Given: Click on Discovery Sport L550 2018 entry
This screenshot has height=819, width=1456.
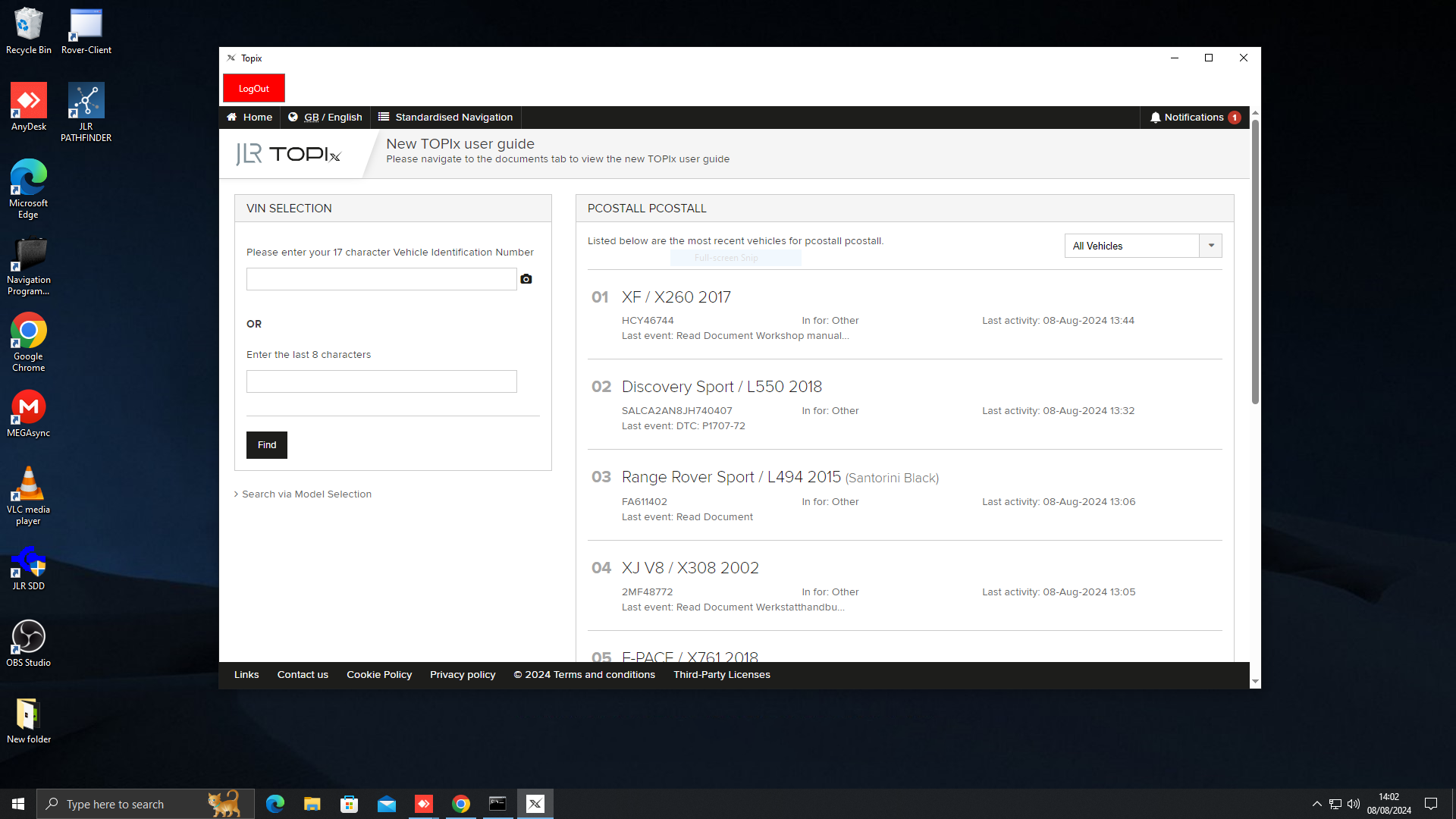Looking at the screenshot, I should [x=721, y=386].
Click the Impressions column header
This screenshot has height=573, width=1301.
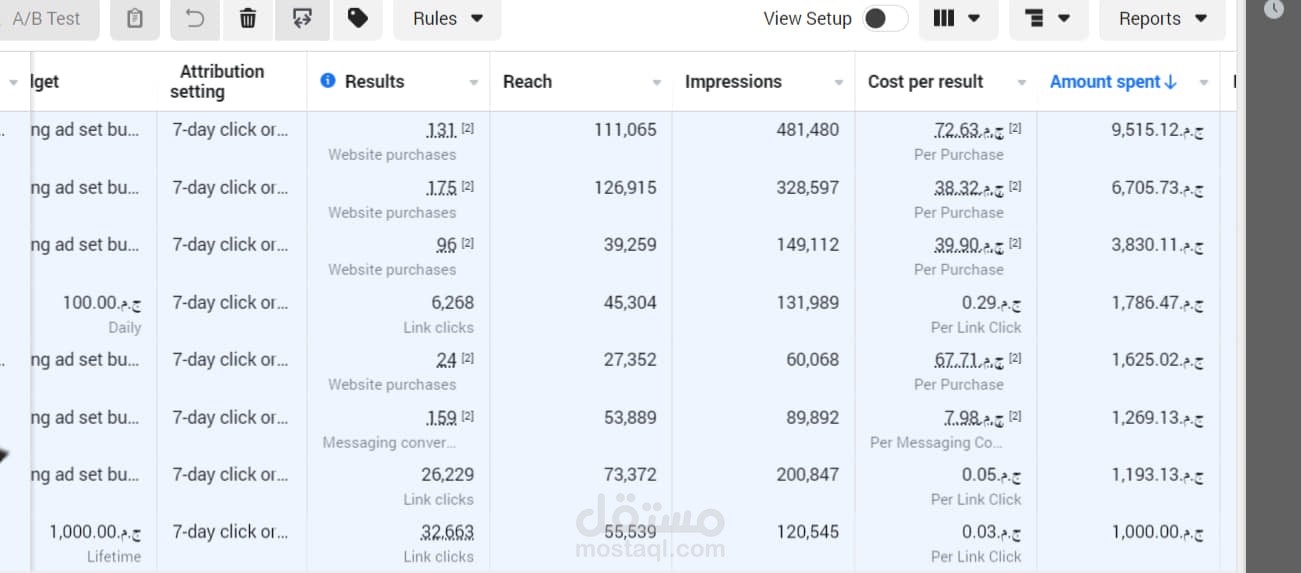point(733,82)
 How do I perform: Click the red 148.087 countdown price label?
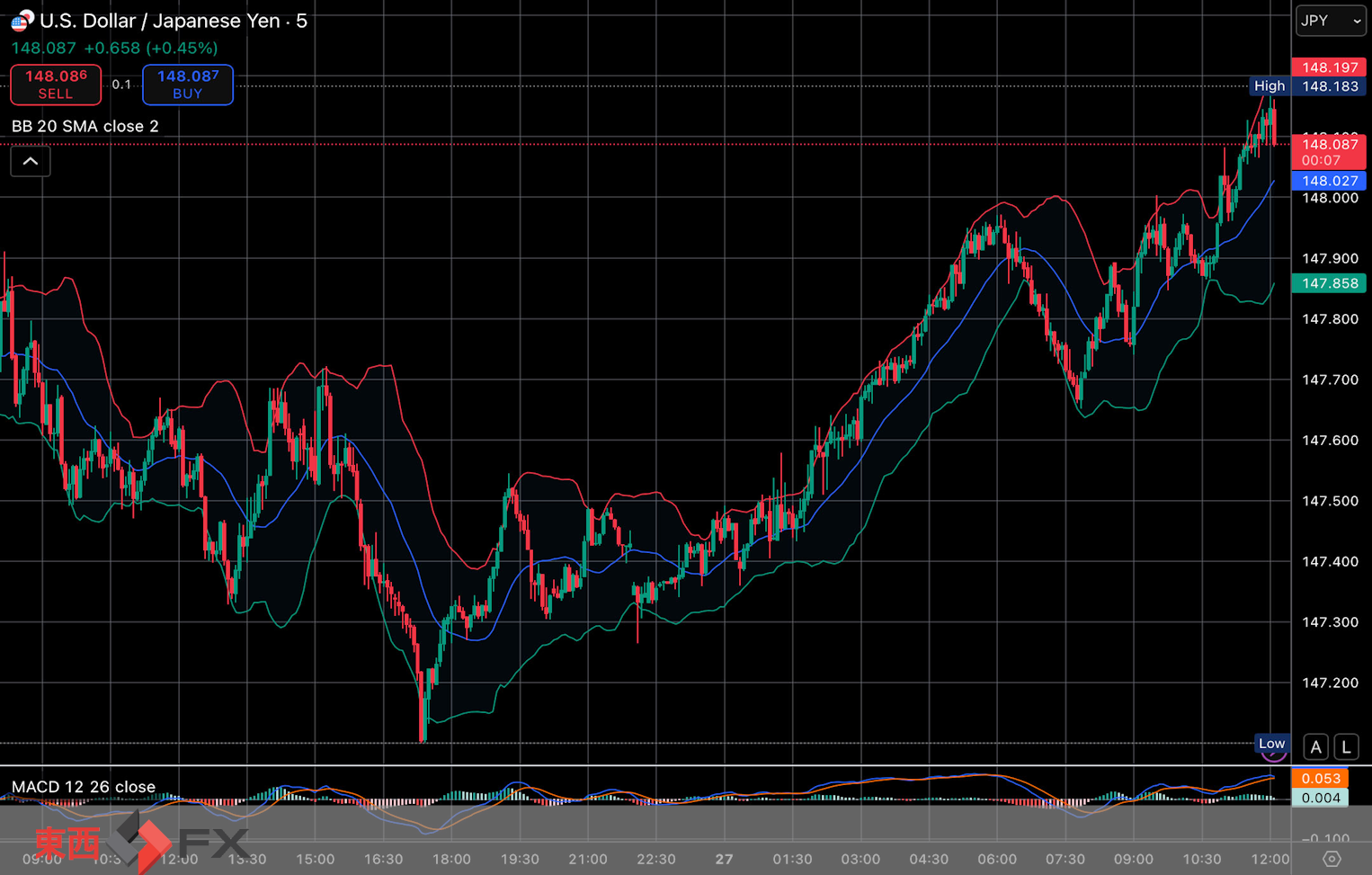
####
__WHAT YOU HAVE TO DO__
Set out nothing but the lines from the line with "This screenshot has height=819, width=1456." through the end of the material, reproduced exactly, both ends included, pictures omitted.

__ANSWER SPACE__
This screenshot has height=819, width=1456.
Looking at the screenshot, I should [x=721, y=386].
Click the Impressions column header
This screenshot has height=573, width=1301.
point(733,82)
 How do I perform: Click the red 148.087 countdown price label?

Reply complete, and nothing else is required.